Несогласных же или колеблющихся мятежные крестьяне устращивали, отбирали у них избы с пожитками, шумели на сходах:
– Ежели на барскую работу пойдете, мы всех вас переколем да перевешаем.
Люди, оставшиеся в селениях, принимали меры самообороны от вторжения карательных отрядов: огораживали входы в село крепким тыном, рыли поперек дороги огромные рвы, для устрашения иногда ставили у ворот деревянную пушку на манер чугунной, учреждали пикеты, посылали разъезды, день и ночь несли караул на колокольне или каком-нибудь «дозористом» дереве. И всегда старались держать живую связь с ближайшими пугачевскими отрядами.
Барские дома расхищали, зачастую жгли дотла со всем строением; хлеб, продукты, скот и лошадей делили между собой по справедливости.
Большинство помещиков, бросив свое имущество, загодя бежало в места безопасные.
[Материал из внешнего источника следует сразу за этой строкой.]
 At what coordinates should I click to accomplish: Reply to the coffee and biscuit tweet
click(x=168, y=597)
Оставались в своих гнездах лишь престарелые да пораженные болезнию, либо те из них, которые жили с крестьянами в больших ладах и при случае опасности надеялись на их заступление.
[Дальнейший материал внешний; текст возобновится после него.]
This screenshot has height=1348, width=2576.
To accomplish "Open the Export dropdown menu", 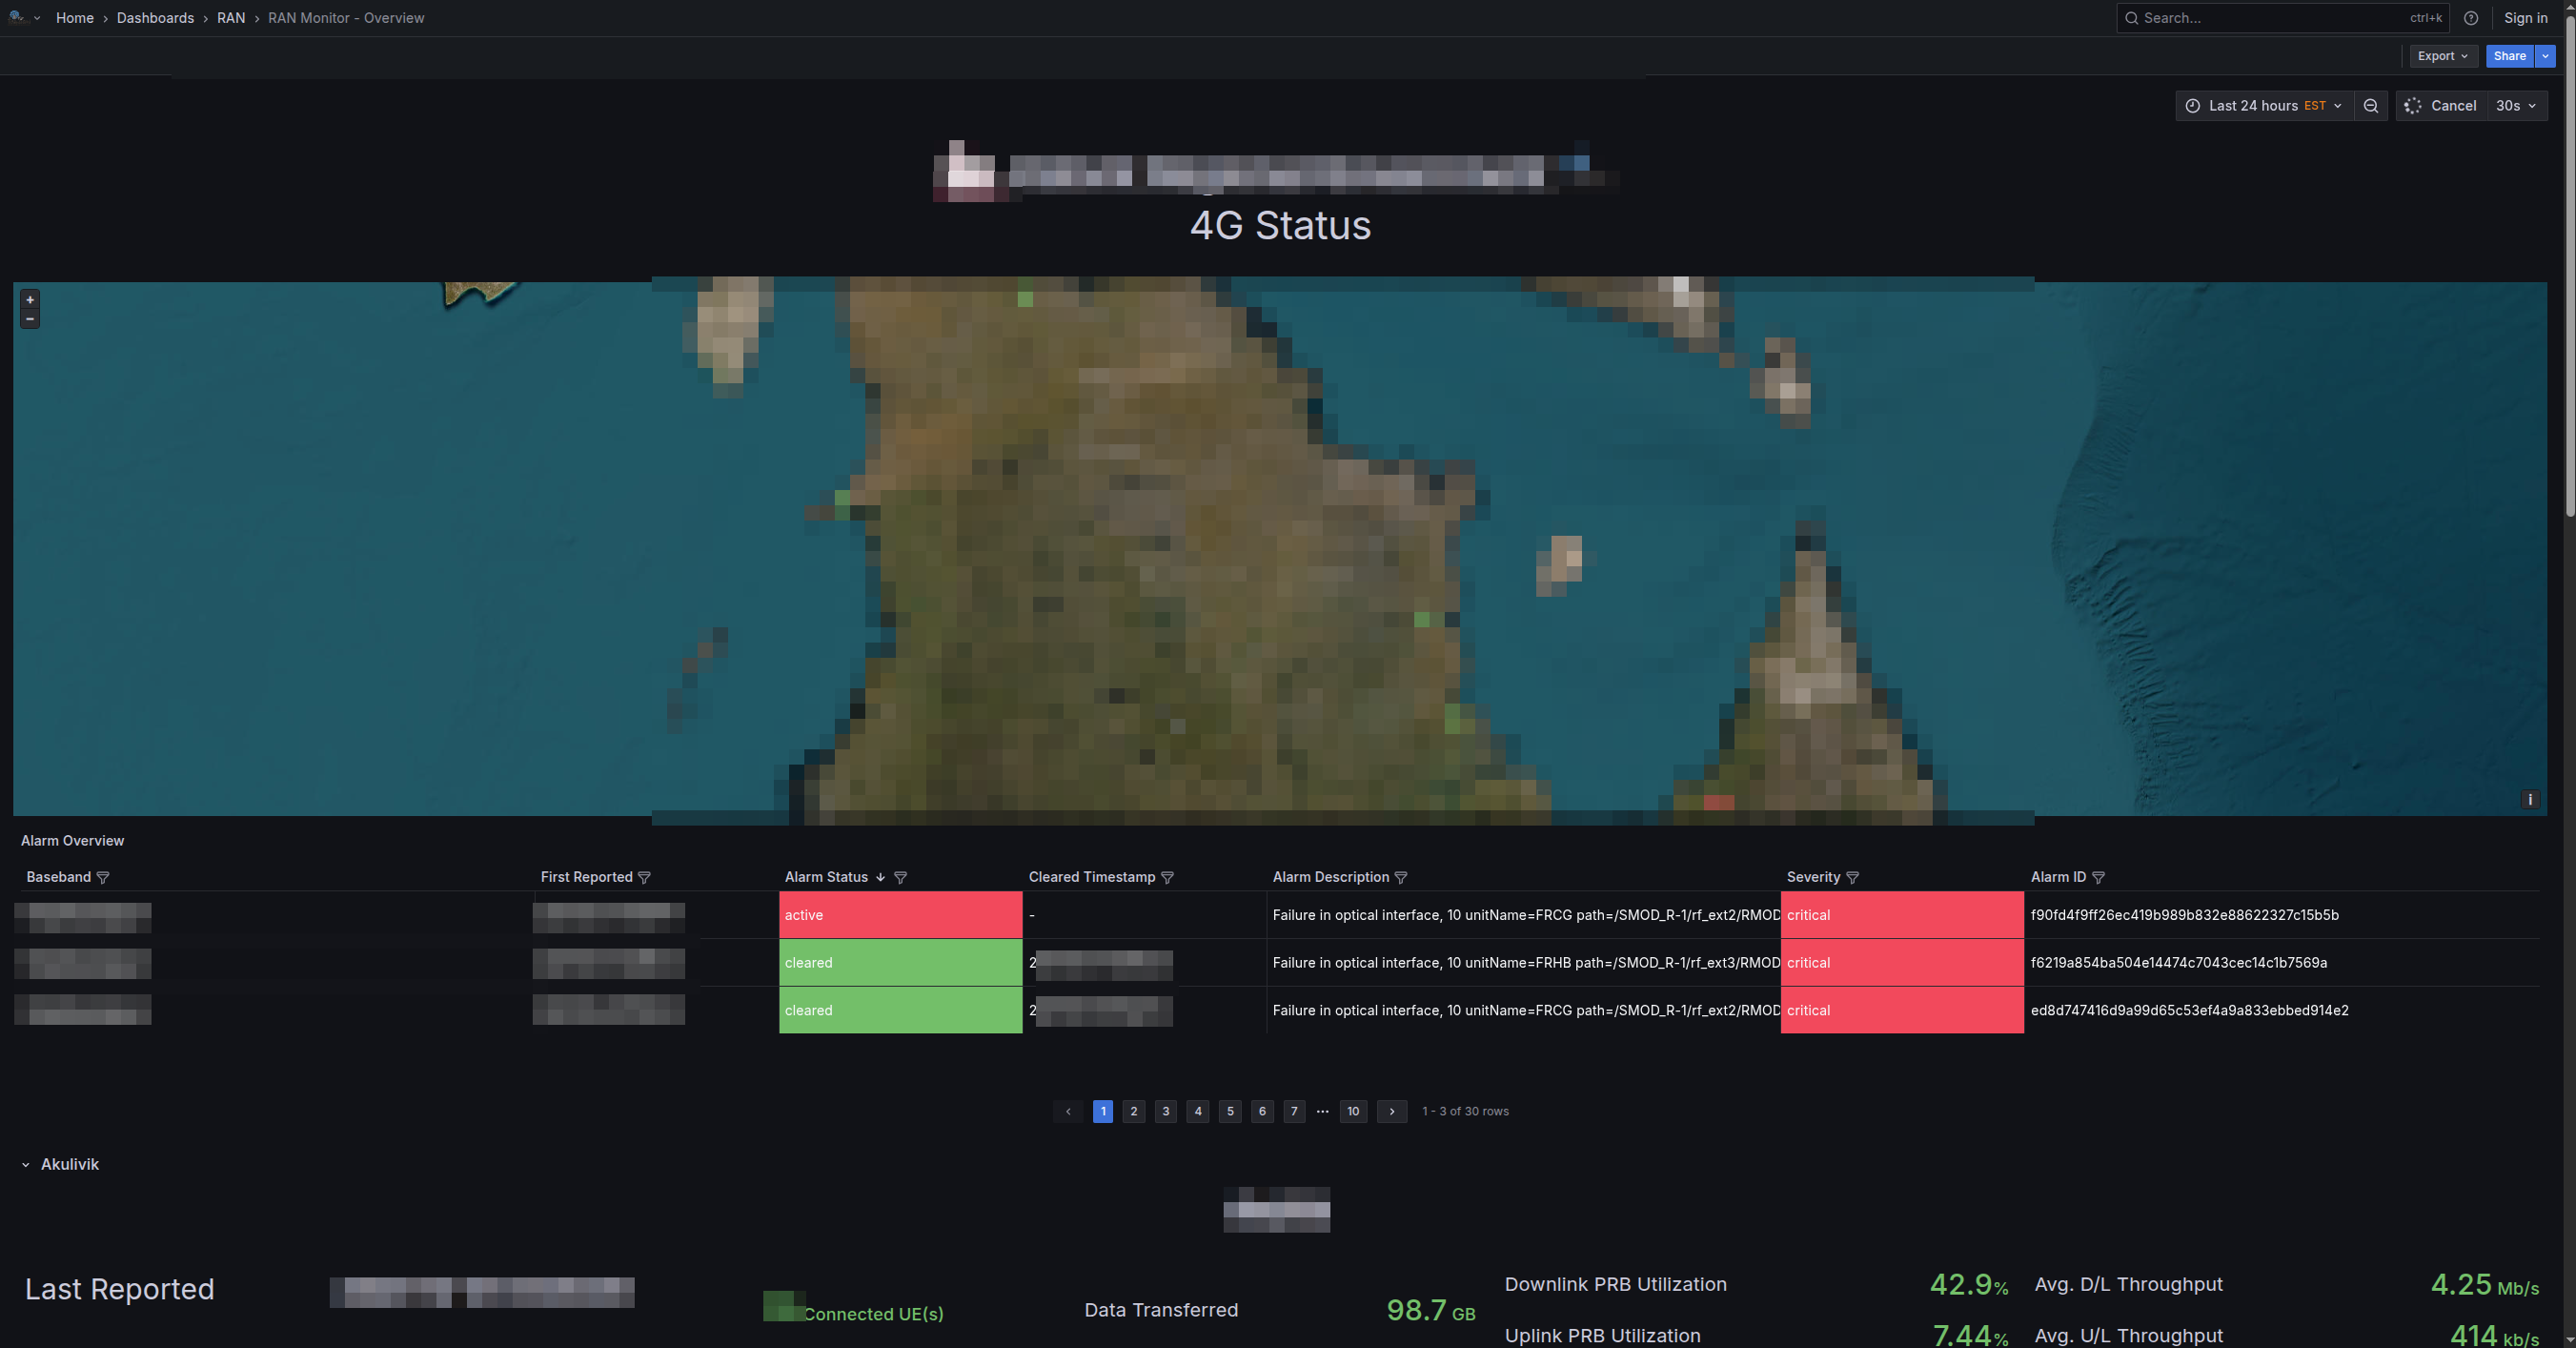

Так или почти так всюду возникали, крепли и ширились крестьянские волнения. И если б промчаться нам на орлиных крыльях по всему простору восстания, можно было бы видеть необычайное зрелище. Ночью почти на тысячеверстном пространстве – бесконечные огни пожарищ. Уж не Мамай ли снова пришел на Русь, или, может быть, сама собой земля возгорается, может, демоны, разъяв недра земли, пускают на многострадальную Русь пламень кромешного ада, или крылатые ангелы, низринувшись с небесных высот, стремятся сжечь на бесправной земле плевелы греха и раздора?
Днем все просторы – на восток и на запад, на север и на юг – кроются клубами дыма. Хлеб не убран, поля позаброшены, скот бродит без пастырей. По деревням и селам безлюдица. Но дороги живут, дороги кишмя кишат народом, обозами. Туда и сюда, по всем направлениям, движутся толпы людей. Вот кучка всадников торопливо пылит по дороге, где-то пушка ударила, где-то беглый ружейный огонь протрещал. Это короткая схватка двух враждующих сил – восставших и их усмирителей.
Нам видно сверху, с крылатых высот – обширная лесная поляна, церковь белеет, догорают остатки барских хором, почти все избы в селе заколочены, на завалинке, осиянный солнечным отблеском, сидит старчище в посконной рубахе, в валенках, ему под сотню лет, бурая лысина лоснится. Вблизи него лохматая – рыжая с белым – собака. Она не знает – к пожару ей выть или к покойнику, задрать ли голову вверх или уторнуть нос книзу. Она ставит морду повдоль и начинает выть жутким голосом, глаза ее влажны, собака учится плакать по-человечьи. Все ее бросили, она отбилась от ушедших людей, а на деда косится сумнительно, как на неживую ходячую тень. Дед смотрит на собаку блеклыми глазами, и она представляется ему вопленницей на могиле его старухи. Жалобно вопила тогда Митрофаниха, и над гробами двух сынов его она за три копейки вопила, тогда все хрещеные плакали... Охо-хо, кто-то над ним будет вопить, давно умерла Митрофаниха. Двух сынов у него прибрал Господь, да трех внуков, да много правнуков. Ну да ведь, слава тебе, Господи, еще остались у него и сыны, и внуки, и правнуки. Двенадцать внуков, то ли двенадцать, то ли двадцать, семья большая. Раньше-то поименно знал их, да вот давно уж память-то всю отшибло, забыл – Петькой всех зовет, Петька да Петька.
– Да не вой ты, сделай милость, Шарик. Вот придут, вот ужо придут наши-то, за землей ушли к государю, земли да воли требовать у отца отечества. А как земля будет, так и бараны будут, и тебе кое-когда кость перепадет. Пойдем, Шарик, в избу, собачья твоя шерсть... Я тебе сухарей дам. Сухарей мне оставили да квасу... А луку я надергаю. Чу! Едуть! Нам видно сверху, с подоблачных высот, как Шарик с радостным визгом бросился навстречу. Телега тарахтит, на телеге покойник, рядом с покойником парень, голова у парня обмотана, через тряпицу – бурыми пятнами – кровь. Кобылой правит баба в сером зипуне.
– Ой, дедушка, ой, желанный! – заверезжала она, и все лицо ее исказилось в плаче.
– Землю-то добыли? – прошамкал дед, подымаясь с завалинки и едва разгибая спину.
– Добудешь ее, как жа-а! – закричала баба, въезжая во двор. – Вот Карпа надо в землю зарывать, хозяина моего, а твоего сына... Вот и земля...
– Ох, Господи, твоя воля... А государь-то где?
– Государь стороной прошел, на понизово, – ответил деду внук.